Bieg explained that defendant "continued to get my attention, I assume, to ask for a cigarette. He asked again and I told him I didn't have one and continued my [telephone] conversation with Maureen." Defendant attempted to get Bieg's attention by saying "[e]xcuse me, hey, hey."
After defendant crossed Morris and Lafayette Streets, and began to walk down a path toward the train station, defendant continued to try to get her attention. While on the path, she heard heavy footsteps and out of the corner of her eye saw defendant coming over her left shoulder. He was a couple of feet away. Defendant grabbed her neck with both hands and began to choke her, at one point lifting her off the ground. She began to scream and flail her arms, trying to attract attention.

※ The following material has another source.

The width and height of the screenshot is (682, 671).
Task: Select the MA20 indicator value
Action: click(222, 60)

He grabbed her cellular telephone out of her hands and ran.
After defendant fled, Bieg used a bystander's cellular phone to call the police. The police arrived ten or fifteen minutes later. Meanwhile, a man who was not a police officer approached her and said "they had found the guy ... that had done it and that somebody had tackled him and that there were police up there...." The man brought her to a police officer and she explained to the officer, patrolman Brian McDonnell, what had happened. She described her assailant as a black male, six feet three inches tall, with shaved or very short hair, a goatee, and weighing approximately 230 pounds. The officer asked her to get into his car and come with him to see if she could pick out the perpetrator.

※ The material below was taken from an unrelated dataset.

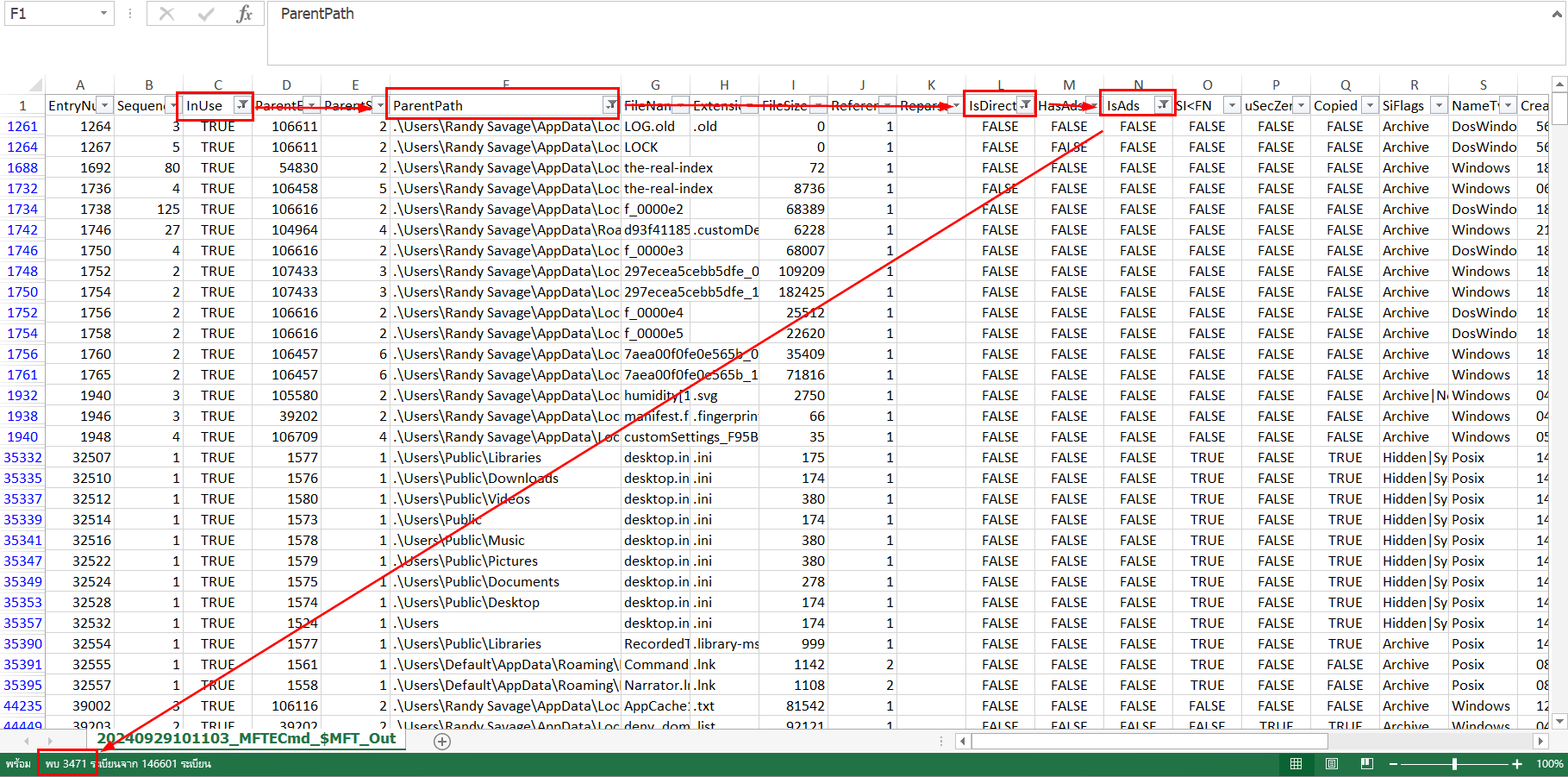
Task: Click the zoom slider handle
Action: (x=1454, y=764)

Bieg and McDonnell drove "[j]ust a couple of minutes" to a location where he pointed out three individuals with whom other officers were speaking in front of a house. She said she did not see the person who attacked her. McDonnell told Bieg "he had other people he wanted [her] to take a look at." They drove approximately one or two minutes back to the Morristown train station where she observed two other individuals, neither of whom was her assailant.
McDonnell next returned to the house where Bieg had observed the three individuals she said were not her assailants. While she waited in the car, several officers brought out defendant, who was in handcuffs. After Bieg explained that she could not see defendant's face, the officers lifted his head and McDonnell shined a spotlight from one of the patrol cars on his face. Bieg identified defendant as her attacker. McDonnell then drove Bieg to the police station where she gave a statement. According to Officer McDonnell, approximately twenty minutes elapsed between the time he first met Bieg and the time she positively identified defendant.
Joshua Moore was standing in front of the Morristown train station with two other people, a man named Brad and a woman named Rosie, when Bieg was assaulted. Brad heard a lady scream, saw a man running, and began to chase the man. Moore followed. When the man Brad was chasing got to Olyphant Drive, he ran into a house. When the man entered the house, Moore looked toward Brad and saw the Morristown Police coming down the street.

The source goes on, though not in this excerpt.